Please copy out the entries until you have copied the line that contains "This screenshot has height=165, width=187.", beginning with the first line.

[Start of Attachment]

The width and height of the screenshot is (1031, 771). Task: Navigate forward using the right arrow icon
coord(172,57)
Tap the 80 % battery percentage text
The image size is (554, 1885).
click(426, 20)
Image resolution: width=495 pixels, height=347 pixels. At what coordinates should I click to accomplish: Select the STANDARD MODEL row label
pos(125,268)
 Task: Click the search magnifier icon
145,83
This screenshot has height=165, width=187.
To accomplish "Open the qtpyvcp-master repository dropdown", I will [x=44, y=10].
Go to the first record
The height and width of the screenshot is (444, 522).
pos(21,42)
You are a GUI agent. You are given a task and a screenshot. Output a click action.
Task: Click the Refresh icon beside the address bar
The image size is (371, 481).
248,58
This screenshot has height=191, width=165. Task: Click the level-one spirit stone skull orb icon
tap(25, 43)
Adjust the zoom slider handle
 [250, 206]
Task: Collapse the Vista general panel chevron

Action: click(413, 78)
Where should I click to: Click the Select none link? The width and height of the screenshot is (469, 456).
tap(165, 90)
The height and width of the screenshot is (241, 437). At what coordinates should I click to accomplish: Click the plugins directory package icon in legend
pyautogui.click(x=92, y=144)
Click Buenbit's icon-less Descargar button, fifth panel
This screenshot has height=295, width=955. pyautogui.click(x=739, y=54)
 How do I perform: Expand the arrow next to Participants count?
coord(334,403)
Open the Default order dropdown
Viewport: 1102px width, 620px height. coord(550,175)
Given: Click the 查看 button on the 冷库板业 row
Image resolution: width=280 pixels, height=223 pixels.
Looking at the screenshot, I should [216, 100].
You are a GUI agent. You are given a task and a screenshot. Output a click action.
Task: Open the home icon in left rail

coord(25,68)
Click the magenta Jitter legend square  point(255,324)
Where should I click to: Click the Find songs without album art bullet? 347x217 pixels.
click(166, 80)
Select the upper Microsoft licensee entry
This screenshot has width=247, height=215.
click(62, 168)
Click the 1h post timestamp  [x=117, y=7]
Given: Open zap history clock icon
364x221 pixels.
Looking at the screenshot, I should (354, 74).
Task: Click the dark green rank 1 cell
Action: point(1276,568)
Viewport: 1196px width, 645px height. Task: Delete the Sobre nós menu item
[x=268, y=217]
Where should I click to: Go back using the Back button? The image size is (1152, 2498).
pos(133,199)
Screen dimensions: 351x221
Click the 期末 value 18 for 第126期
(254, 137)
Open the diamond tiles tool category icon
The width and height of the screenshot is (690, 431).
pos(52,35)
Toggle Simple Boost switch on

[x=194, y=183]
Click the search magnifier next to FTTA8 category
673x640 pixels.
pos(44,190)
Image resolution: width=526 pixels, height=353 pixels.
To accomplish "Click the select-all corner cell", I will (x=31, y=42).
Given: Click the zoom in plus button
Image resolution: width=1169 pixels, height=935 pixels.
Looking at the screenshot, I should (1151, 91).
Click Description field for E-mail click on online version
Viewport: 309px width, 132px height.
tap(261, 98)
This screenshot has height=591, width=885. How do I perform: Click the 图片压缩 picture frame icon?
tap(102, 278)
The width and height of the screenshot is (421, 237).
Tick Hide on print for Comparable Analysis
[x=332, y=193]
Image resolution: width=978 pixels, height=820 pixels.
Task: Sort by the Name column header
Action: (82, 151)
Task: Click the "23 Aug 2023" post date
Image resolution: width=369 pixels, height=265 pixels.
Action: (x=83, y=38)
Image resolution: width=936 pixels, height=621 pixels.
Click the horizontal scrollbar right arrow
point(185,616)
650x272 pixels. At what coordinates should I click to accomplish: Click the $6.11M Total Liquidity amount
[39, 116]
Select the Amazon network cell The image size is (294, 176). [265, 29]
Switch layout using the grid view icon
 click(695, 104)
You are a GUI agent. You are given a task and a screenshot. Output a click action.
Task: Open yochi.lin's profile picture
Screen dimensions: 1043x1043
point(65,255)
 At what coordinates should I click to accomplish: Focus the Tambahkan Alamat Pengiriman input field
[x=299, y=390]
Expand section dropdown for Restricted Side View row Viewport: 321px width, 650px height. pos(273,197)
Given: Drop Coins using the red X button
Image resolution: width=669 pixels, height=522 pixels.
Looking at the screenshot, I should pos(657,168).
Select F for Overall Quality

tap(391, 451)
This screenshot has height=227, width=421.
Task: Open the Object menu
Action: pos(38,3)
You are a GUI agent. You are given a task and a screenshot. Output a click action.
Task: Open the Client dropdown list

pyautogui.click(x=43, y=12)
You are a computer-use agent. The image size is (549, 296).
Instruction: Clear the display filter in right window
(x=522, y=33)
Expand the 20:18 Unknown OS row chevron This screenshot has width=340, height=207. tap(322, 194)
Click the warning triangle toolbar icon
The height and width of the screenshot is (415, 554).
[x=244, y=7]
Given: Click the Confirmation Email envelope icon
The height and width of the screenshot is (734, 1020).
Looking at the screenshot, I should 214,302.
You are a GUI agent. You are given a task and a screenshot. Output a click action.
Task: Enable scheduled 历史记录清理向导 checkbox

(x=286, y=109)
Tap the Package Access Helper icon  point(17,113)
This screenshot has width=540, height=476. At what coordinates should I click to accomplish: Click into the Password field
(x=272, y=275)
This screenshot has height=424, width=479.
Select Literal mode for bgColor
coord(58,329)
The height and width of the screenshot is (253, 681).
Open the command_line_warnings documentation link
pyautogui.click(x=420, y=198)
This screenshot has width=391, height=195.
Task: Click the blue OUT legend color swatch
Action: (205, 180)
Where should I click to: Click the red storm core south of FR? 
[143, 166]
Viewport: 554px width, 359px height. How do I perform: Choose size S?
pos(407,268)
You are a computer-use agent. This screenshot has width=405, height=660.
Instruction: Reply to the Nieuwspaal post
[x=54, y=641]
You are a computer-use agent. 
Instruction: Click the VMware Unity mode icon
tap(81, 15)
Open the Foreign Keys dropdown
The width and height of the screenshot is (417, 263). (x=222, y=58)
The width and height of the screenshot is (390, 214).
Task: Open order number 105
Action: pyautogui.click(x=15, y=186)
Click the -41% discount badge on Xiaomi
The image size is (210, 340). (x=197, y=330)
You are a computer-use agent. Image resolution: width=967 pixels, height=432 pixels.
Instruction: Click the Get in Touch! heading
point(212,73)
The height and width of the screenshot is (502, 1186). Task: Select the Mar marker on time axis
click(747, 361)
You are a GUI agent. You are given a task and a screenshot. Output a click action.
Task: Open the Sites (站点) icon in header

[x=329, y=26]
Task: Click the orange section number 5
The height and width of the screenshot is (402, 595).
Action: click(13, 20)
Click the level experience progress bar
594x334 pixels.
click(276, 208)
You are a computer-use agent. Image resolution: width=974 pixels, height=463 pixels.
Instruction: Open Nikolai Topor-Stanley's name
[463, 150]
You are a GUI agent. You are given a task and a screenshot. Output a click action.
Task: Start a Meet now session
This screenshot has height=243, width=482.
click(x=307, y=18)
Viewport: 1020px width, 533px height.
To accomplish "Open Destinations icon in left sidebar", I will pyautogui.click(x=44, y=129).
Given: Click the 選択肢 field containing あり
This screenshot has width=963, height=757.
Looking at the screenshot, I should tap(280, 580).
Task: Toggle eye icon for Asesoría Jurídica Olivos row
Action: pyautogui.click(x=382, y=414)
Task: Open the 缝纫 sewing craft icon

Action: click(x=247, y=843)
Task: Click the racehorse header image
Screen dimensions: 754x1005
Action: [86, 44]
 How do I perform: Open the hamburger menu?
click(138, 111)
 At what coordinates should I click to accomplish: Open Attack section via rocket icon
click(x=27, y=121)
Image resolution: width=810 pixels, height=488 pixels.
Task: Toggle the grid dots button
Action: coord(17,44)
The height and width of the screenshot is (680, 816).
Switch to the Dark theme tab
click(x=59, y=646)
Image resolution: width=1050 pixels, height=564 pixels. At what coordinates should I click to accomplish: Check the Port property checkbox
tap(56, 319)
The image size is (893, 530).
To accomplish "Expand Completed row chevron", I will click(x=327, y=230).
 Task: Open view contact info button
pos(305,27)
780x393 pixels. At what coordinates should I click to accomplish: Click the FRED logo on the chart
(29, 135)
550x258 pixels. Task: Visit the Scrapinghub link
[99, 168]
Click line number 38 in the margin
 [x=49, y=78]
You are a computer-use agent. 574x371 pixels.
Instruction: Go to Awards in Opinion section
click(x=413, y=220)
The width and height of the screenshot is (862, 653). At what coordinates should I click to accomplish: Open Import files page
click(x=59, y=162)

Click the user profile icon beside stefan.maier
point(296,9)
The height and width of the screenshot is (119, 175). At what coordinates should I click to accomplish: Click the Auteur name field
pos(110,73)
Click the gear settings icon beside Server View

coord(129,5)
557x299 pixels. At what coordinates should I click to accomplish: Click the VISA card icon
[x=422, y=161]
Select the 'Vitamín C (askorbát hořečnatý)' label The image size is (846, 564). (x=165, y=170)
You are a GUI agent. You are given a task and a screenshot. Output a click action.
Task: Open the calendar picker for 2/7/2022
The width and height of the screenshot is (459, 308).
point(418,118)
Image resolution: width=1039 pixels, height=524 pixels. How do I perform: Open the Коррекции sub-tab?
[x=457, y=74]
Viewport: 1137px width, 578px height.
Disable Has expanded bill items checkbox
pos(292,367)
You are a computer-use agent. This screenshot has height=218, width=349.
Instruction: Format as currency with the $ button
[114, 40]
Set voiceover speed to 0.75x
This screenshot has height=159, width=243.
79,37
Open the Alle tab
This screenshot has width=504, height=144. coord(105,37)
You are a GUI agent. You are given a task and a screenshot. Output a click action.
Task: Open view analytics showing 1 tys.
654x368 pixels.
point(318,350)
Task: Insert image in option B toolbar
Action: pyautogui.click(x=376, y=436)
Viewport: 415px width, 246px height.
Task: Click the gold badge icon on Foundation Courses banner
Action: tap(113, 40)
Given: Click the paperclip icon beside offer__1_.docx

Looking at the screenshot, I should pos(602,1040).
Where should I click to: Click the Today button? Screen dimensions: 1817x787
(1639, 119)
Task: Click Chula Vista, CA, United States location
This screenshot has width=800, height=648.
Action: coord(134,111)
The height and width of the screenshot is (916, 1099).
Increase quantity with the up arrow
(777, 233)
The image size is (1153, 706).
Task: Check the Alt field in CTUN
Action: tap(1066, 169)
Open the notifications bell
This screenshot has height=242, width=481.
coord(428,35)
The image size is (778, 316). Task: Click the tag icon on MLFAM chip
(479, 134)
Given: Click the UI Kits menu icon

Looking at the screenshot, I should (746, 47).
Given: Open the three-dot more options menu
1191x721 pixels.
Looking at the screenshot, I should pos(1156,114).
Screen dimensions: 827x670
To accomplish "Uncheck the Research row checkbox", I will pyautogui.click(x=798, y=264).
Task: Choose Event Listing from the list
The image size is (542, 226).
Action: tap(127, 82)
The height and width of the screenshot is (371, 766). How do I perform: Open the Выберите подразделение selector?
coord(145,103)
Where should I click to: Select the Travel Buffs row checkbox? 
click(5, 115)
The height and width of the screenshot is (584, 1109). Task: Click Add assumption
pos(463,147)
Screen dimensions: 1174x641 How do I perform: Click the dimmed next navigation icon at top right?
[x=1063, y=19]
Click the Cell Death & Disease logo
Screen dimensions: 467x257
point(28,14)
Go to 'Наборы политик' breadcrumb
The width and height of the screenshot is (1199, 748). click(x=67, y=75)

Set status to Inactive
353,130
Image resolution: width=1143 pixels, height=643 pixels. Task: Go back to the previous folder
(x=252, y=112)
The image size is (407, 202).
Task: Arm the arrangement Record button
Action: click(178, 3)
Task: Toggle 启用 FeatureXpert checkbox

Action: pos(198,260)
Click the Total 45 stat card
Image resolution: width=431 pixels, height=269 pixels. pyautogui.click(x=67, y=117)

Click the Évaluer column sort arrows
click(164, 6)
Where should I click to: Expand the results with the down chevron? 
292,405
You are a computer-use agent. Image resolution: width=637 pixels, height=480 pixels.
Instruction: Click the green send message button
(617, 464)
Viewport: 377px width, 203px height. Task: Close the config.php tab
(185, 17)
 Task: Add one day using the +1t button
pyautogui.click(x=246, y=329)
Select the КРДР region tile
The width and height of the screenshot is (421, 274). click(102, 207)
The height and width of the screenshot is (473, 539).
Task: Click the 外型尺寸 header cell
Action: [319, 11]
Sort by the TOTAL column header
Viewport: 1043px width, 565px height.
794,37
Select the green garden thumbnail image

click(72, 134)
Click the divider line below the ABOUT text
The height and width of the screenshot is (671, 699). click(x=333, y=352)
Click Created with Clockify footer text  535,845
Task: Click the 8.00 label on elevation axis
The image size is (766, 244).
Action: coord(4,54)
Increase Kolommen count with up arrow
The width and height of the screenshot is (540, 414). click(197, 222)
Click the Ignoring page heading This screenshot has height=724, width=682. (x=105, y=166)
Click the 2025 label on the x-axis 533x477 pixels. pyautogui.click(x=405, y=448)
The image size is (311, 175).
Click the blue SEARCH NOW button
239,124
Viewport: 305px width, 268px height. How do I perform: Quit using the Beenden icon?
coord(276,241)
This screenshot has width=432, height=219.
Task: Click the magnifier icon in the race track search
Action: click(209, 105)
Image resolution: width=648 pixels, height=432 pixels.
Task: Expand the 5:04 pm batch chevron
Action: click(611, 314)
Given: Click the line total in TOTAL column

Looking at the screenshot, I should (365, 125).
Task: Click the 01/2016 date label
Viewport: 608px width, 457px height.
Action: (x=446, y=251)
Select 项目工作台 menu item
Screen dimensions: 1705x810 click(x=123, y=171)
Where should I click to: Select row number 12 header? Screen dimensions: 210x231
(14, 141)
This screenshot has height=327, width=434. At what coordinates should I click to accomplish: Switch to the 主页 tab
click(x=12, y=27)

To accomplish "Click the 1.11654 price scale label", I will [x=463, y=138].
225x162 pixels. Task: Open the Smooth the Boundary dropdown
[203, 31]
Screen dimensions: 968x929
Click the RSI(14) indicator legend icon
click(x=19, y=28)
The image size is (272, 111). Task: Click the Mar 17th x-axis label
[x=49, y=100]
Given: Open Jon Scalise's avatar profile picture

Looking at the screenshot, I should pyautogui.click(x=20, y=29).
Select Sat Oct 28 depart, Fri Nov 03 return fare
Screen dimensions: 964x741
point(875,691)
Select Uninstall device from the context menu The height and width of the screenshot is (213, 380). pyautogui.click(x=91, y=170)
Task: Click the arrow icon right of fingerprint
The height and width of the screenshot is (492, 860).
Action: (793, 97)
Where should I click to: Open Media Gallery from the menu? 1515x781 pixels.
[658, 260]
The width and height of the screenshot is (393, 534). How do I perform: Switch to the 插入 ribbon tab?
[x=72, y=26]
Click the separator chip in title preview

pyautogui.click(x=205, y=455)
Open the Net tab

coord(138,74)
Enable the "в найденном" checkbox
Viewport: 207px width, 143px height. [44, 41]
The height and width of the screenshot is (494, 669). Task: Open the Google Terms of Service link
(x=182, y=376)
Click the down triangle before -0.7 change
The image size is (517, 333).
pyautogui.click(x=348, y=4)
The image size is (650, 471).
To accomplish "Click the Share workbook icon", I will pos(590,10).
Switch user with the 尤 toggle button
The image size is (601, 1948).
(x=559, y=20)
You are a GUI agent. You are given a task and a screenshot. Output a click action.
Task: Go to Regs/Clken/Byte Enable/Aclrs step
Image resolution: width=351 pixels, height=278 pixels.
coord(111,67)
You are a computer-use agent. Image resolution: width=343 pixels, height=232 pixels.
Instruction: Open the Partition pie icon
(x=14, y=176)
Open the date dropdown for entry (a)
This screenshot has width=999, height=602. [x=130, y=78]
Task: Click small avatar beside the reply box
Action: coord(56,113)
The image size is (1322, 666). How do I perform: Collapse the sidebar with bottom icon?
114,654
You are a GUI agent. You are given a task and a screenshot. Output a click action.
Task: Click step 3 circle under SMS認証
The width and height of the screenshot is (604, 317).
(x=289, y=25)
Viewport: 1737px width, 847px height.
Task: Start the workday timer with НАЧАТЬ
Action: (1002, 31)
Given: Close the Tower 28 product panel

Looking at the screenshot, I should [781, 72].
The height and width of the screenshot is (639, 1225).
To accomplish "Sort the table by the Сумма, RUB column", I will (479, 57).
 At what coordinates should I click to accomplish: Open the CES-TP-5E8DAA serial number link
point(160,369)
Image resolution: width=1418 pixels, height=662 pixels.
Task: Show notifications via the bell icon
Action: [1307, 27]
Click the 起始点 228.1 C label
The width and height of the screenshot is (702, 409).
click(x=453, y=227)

[End of Attachment]

Result of this exercise =
The width and height of the screenshot is (1031, 771). Task: Navigate forward using the right arrow icon
coord(172,57)
Tap the 80 % battery percentage text
The image size is (554, 1885).
click(426, 20)
Image resolution: width=495 pixels, height=347 pixels. At what coordinates should I click to accomplish: Select the STANDARD MODEL row label
pos(125,268)
 Task: Click the search magnifier icon
145,83
This screenshot has height=165, width=187.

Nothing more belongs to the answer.